A South Carolina court ruled that church trustees had been properly removed at a membership meeting. In 1994, several members of a church decided to relocate their congregation. These members formed a committee, purchased land, erected a building, obtained financing, and staffed the congregation. The five members of the committee referred to themselves as trustees. In 1996 the trustees hired a new minister. Two years later, the trustees voted to dismiss the minister. At the time only two of the five trustees were members of the church. The trustees made the decision to terminate the minister without consulting the congregation. The next Sunday the minister informed the congregation of his dismissal. In response, the congregation decided to hold a congregational meeting. The two trustees who were also church members were present at the meeting. The other trustees were not notified and were not present. Neither of the trustees present at the meeting made any objection. In all, 36 members of the congregation were present at the meeting. The members voted 28-0 to retain the minister. Two ballots were unmarked and six ballots were not used. The congregation also voted to replace the trustees. A few days later the ousted trustees sent the minister a letter dismissing him and requesting that he return his keys to the church. They also changed the church’s locks and posted notices on the church doors.

The minister asked a court to declare him the lawful and duly-selected minister of the church. He also asked the court to declare the new board as the official board, and to prohibit the former trustees from controlling the church building and bank accounts or in any way interfering with the operation of the church. A trial judge issued an order granting all of the minister’s requests. The ousted trustees appealed this order.

A state appeals court concluded that the church was “congregational” in polity, meaning that it was “an independent organization, self-governing in its religious functions … [with] the congregation as the highest religious judicatory.” The court rejected the ousted trustees’ claim that they created the church to be governed exclusively by trustees. It observed,

Assuming without deciding that a church may be properly held in trust and governed by trustees, we do not believe [the trustees] established that a trust existed in this case. For a trust to exist certain elements must be present, including a declaration creating the trust, a trust res, and designated beneficiaries …. [T]he trustees have not produced an executed trust agreement. Second, the church’s property is deeded to the church, not to the trustees. Therefore there is no trust res. Third, there are no designated beneficiaries. Fourth … one of the church’s founders testified that the founders originally intended to create a trust but “this trust was never qualified and it never became a reality.” Therefore, we conclude that the trustees failed to establish the existence of a trust … and that the church is congregational.

The ousted trustees also argued that the congregational meeting in which they were removed from office was “illegal” because it was not announced in accordance with the church’s bylaws.
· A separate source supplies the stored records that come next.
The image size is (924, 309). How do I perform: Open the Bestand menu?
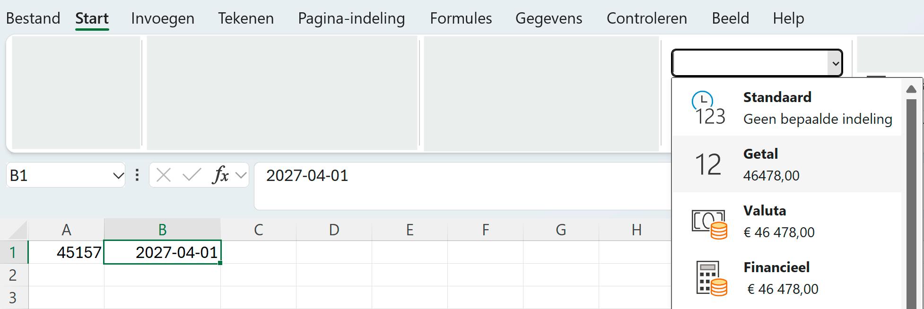coord(33,18)
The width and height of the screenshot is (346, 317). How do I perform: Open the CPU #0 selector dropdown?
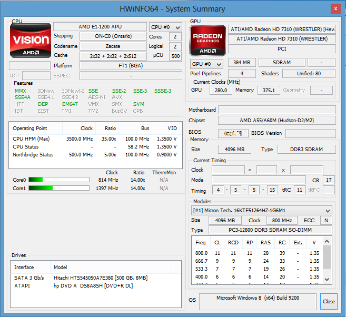[x=165, y=27]
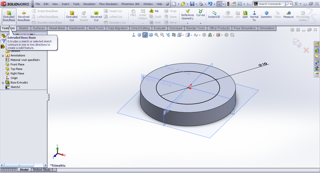Viewport: 320px width, 173px height.
Task: Switch to Isometric view icon
Action: tap(266, 15)
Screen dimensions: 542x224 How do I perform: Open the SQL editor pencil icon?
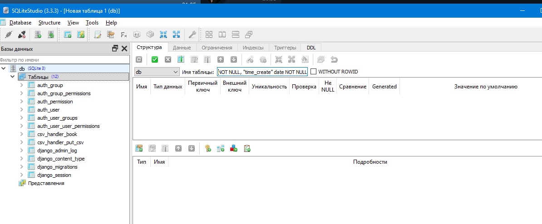[98, 34]
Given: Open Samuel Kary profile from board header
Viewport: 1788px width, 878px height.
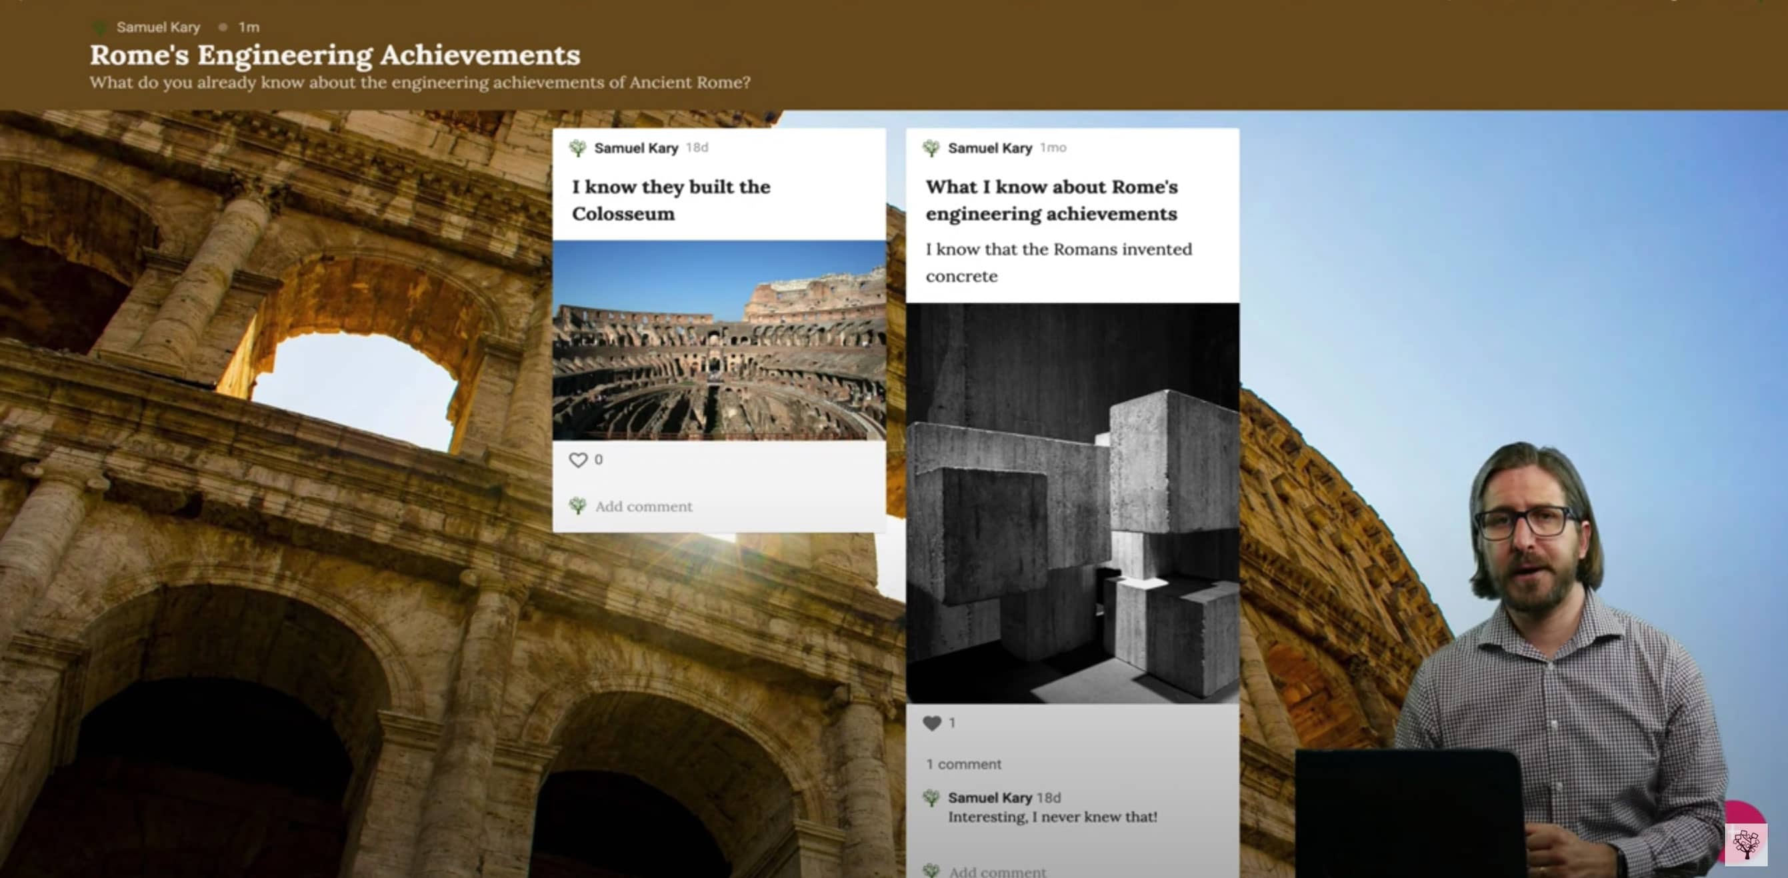Looking at the screenshot, I should (158, 28).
Specifically, they claimed that they were not properly notified of or invited to the meeting. The court disagreed. It pointed out that the bylaws require that only members be notified of congregational meetings. Therefore, any lack of notice claimed by the former trustees who were not members “is without merit.” Moreover, the two former trustees who were members of the church “attended the meeting and failed to object to the holding of the meeting or the vote. Therefore, those two trustees cannot be heard to complain on this issue because they were present and raised no objection to the proceedings.”

The court concluded that “as a congregational church, the congregation was entitled to make all decisions relative to retention of a minister and election of trustees …. Accordingly, it is not the function of this court to disturb the wishes of the congregation and we affirm … the validity of the congregation’s actions taken at [its] meeting.”
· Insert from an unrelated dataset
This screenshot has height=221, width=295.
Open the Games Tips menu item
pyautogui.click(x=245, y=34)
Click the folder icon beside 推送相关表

Application. This case is important for two reasons. First, it demonstrates the authority of the church membership to resolve issues of congregational life in a “congregational” church. Any attempt by trustees, or anyone else, to alter this rule must be supported by clear evidence. Second, the case demonstrates that nonmembers have no standing to challenge the compliance of church business meetings with the church’s bylaws, and that members who attend a meeting that was called in violation of the bylaws cannot later challenge the legality of the meeting if they did not object during the meeting itself. Williams v. Wilson, 533 S.E.2d 593 (S.C. App. 2000).